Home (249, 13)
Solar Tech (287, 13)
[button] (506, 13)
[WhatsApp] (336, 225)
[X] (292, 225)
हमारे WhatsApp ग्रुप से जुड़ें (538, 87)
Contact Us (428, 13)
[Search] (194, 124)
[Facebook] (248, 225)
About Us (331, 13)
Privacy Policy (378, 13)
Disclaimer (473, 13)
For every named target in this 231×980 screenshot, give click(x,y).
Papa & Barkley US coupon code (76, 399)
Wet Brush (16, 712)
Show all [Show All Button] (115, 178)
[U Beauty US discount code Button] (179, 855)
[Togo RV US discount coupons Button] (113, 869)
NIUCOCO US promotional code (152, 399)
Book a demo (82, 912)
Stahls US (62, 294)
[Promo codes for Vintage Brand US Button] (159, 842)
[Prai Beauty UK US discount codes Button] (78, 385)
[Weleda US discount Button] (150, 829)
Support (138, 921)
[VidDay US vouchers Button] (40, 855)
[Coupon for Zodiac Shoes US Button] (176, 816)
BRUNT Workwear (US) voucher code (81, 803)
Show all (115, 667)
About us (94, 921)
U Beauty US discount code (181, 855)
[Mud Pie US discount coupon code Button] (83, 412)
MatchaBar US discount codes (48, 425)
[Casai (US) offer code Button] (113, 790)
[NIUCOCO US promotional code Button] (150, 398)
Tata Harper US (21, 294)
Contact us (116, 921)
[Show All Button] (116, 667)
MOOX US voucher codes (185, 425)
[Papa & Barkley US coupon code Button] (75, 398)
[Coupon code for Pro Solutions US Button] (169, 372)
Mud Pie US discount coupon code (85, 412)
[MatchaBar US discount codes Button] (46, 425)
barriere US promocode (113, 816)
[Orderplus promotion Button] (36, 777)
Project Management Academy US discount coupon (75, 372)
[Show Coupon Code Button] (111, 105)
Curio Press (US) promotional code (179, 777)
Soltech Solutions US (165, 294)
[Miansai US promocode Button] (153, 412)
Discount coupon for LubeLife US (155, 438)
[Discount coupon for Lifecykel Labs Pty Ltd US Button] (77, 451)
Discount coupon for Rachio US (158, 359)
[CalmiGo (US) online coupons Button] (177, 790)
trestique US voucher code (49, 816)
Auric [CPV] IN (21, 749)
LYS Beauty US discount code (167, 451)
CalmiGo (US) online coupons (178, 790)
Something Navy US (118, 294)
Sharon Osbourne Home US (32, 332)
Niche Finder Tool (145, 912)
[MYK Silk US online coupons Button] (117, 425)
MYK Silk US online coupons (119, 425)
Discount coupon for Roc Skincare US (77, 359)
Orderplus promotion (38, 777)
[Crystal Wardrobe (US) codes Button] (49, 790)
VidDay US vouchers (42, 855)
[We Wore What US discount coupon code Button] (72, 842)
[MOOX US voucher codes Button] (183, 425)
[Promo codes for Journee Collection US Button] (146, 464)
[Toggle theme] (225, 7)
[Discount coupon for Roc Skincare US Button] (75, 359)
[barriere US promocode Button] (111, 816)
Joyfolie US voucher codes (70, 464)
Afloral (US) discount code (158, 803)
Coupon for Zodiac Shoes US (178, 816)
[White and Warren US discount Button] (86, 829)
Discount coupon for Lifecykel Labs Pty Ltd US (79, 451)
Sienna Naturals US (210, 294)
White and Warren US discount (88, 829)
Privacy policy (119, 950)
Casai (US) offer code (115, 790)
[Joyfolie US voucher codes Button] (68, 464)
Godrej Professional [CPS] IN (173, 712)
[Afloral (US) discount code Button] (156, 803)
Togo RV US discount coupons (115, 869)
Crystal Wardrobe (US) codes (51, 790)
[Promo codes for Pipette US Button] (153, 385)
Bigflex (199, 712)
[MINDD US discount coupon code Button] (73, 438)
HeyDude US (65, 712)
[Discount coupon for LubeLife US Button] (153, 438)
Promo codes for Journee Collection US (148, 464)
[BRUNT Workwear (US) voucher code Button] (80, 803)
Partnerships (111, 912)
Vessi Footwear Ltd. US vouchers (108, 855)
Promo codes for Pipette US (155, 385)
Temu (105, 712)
───
Written instruction
Rewrite the lines above, replacing "promocode" with "promo code" everywhere it occurs and keeping everything else the same.

Solution for this task
Home (249, 13)
Solar Tech (287, 13)
[button] (506, 13)
[WhatsApp] (336, 225)
[X] (292, 225)
हमारे WhatsApp ग्रुप से जुड़ें (538, 87)
Contact Us (428, 13)
[Search] (194, 124)
[Facebook] (248, 225)
About Us (331, 13)
Privacy Policy (378, 13)
Disclaimer (473, 13)
For every named target in this 231×980 screenshot, give click(x,y).
Papa & Barkley US coupon code (76, 399)
Wet Brush (16, 712)
Show all [Show All Button] (115, 178)
[U Beauty US discount code Button] (179, 855)
[Togo RV US discount coupons Button] (113, 869)
NIUCOCO US promotional code (152, 399)
Book a demo (82, 912)
Stahls US (62, 294)
[Promo codes for Vintage Brand US Button] (159, 842)
[Prai Beauty UK US discount codes Button] (78, 385)
[Weleda US discount Button] (150, 829)
Support (138, 921)
[VidDay US vouchers Button] (40, 855)
[Coupon for Zodiac Shoes US Button] (176, 816)
BRUNT Workwear (US) voucher code (81, 803)
Show all (115, 667)
About us (94, 921)
U Beauty US discount code (181, 855)
[Mud Pie US discount coupon code Button] (83, 412)
MatchaBar US discount codes (48, 425)
[Casai (US) offer code Button] (113, 790)
[NIUCOCO US promotional code Button] (150, 398)
Tata Harper US (21, 294)
Contact us (116, 921)
[Show All Button] (116, 667)
MOOX US voucher codes (185, 425)
[Papa & Barkley US coupon code Button] (75, 398)
[Coupon code for Pro Solutions US Button] (169, 372)
Mud Pie US discount coupon code (85, 412)
[MatchaBar US discount codes Button] (46, 425)
barriere US promo code (113, 816)
[Orderplus promotion Button] (36, 777)
Project Management Academy US discount coupon (75, 372)
[Show Coupon Code Button] (111, 105)
Curio Press (US) promotional code (179, 777)
Soltech Solutions US (165, 294)
[Miansai US promo code Button] (153, 412)
Discount coupon for LubeLife US (155, 438)
[Discount coupon for Lifecykel Labs Pty Ltd US Button] (77, 451)
Discount coupon for Rachio US (158, 359)
[CalmiGo (US) online coupons Button] (177, 790)
trestique US voucher code (49, 816)
Auric [CPV] IN (21, 749)
LYS Beauty US discount code (167, 451)
CalmiGo (US) online coupons (178, 790)
Something Navy US (118, 294)
Sharon Osbourne Home US (32, 332)
Niche Finder Tool (145, 912)
[MYK Silk US online coupons Button] (117, 425)
MYK Silk US online coupons (119, 425)
Discount coupon for Roc Skincare US (77, 359)
Orderplus promotion (38, 777)
[Crystal Wardrobe (US) codes Button] (49, 790)
VidDay US vouchers (42, 855)
[We Wore What US discount coupon code Button] (72, 842)
[MOOX US voucher codes Button] (183, 425)
[Promo codes for Journee Collection US Button] (146, 464)
[Toggle theme] (225, 7)
[Discount coupon for Roc Skincare US Button] (75, 359)
[barriere US promo code Button] (111, 816)
Joyfolie US voucher codes (70, 464)
Afloral (US) discount code (158, 803)
Coupon for Zodiac Shoes US (178, 816)
[White and Warren US discount Button] (86, 829)
Discount coupon for Lifecykel Labs Pty Ltd US (79, 451)
Sienna Naturals US (210, 294)
White and Warren US discount (88, 829)
Privacy policy (119, 950)
Casai (US) offer code (115, 790)
[Joyfolie US voucher codes Button] (68, 464)
Godrej Professional [CPS] IN (173, 712)
[Afloral (US) discount code Button] (156, 803)
Togo RV US discount coupons (115, 869)
Crystal Wardrobe (US) codes (51, 790)
[Promo codes for Pipette US Button] (153, 385)
Bigflex (199, 712)
[MINDD US discount coupon code Button] (73, 438)
HeyDude US (65, 712)
[Discount coupon for LubeLife US Button] (153, 438)
Promo codes for Journee Collection US (148, 464)
[BRUNT Workwear (US) voucher code Button] (80, 803)
Partnerships (111, 912)
Vessi Footwear Ltd. US vouchers (108, 855)
Promo codes for Pipette US (155, 385)
Temu (105, 712)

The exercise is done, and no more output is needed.